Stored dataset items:

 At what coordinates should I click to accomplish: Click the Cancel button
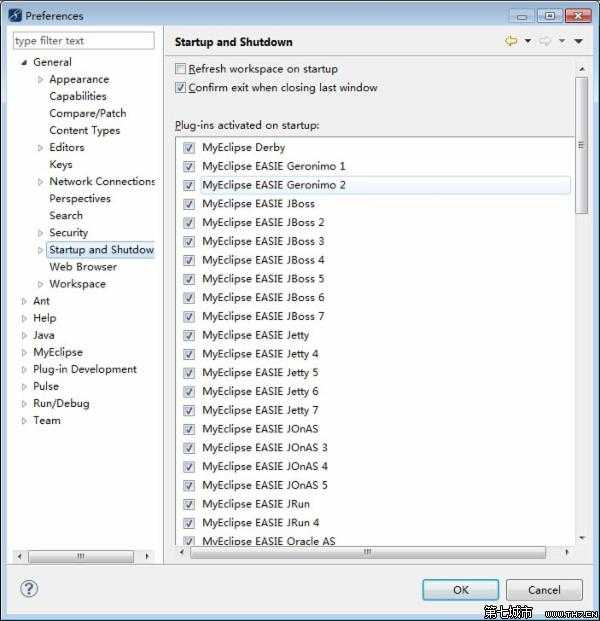point(544,590)
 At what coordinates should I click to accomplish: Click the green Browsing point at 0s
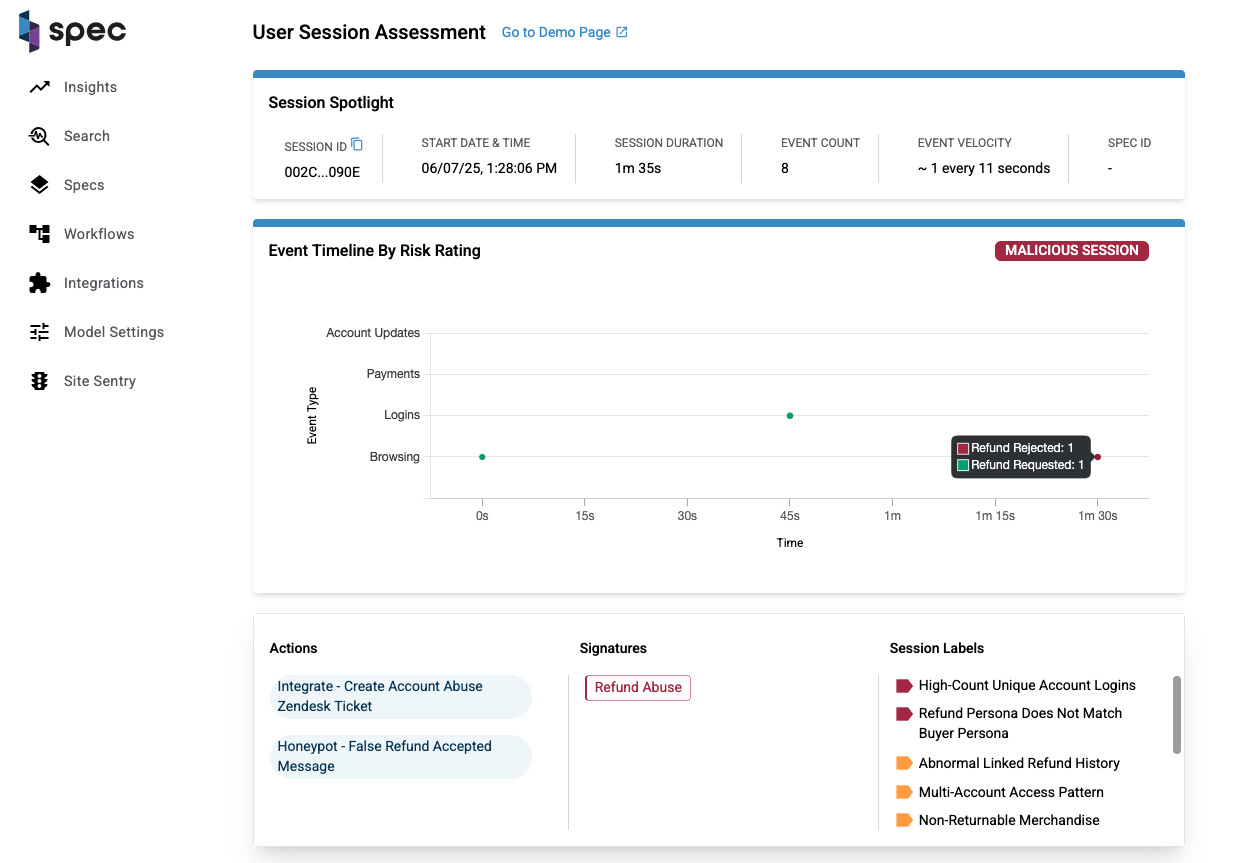click(482, 457)
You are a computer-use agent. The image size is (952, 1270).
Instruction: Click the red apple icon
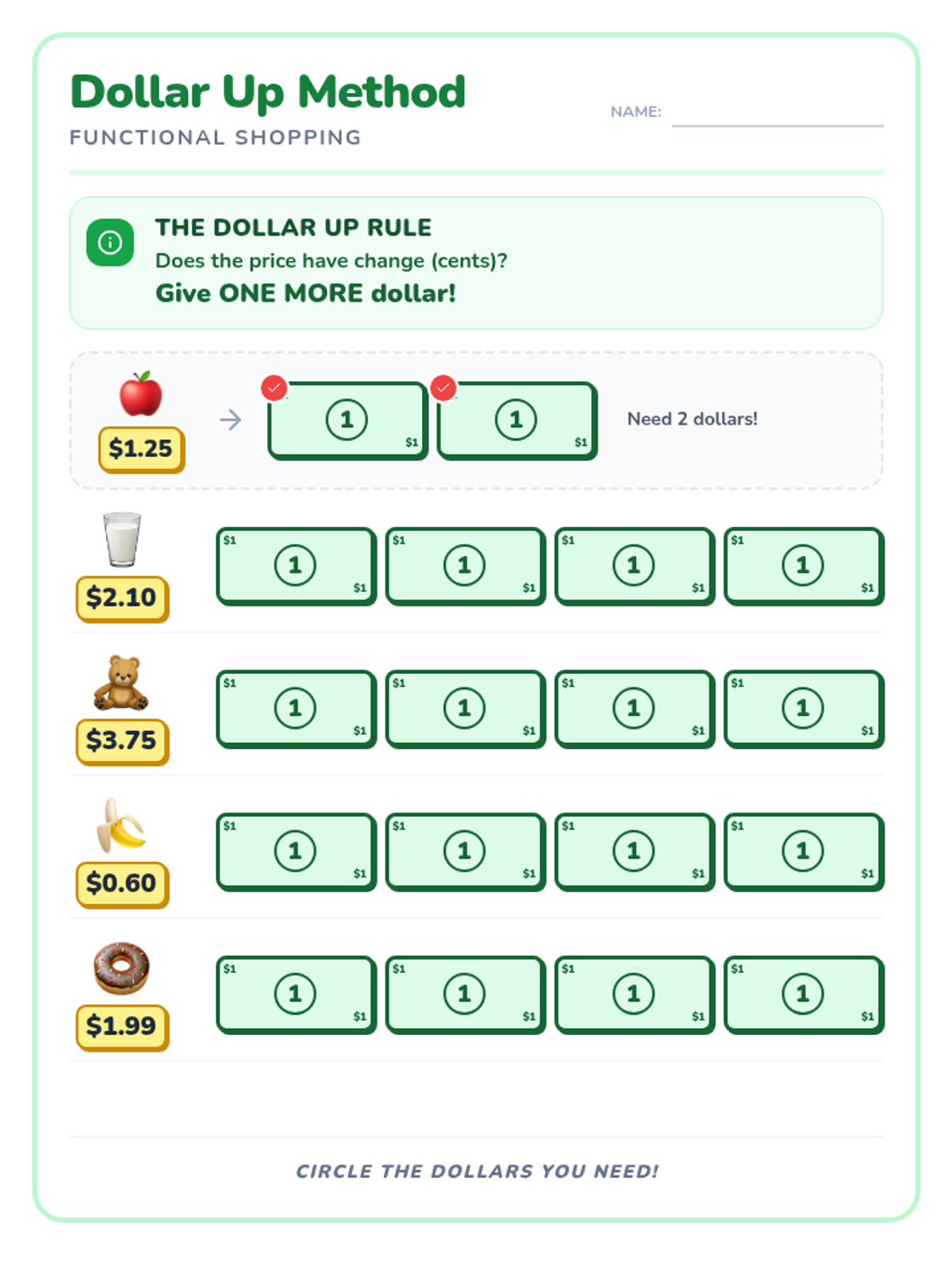(141, 394)
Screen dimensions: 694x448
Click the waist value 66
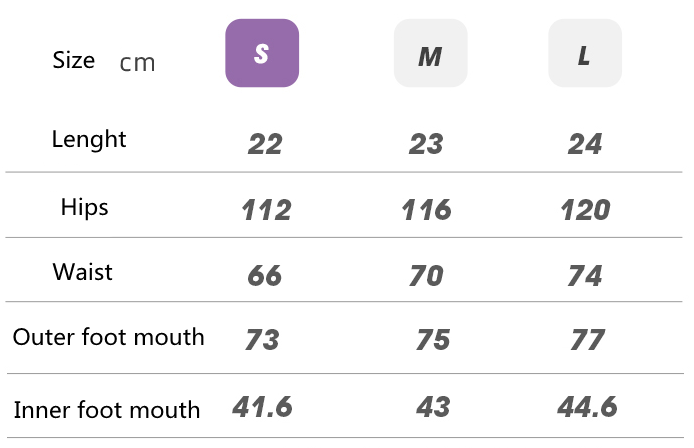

EXERCISE INSTRUCTIONS
Transcribe exactly the lines that go from the one holding "Screen dimensions: 694x448" through the last line of the entries, both included, and nothing besides them. Do not include any pictures.

ANSWER AREA
Screen dimensions: 694x448
Click the waist value 66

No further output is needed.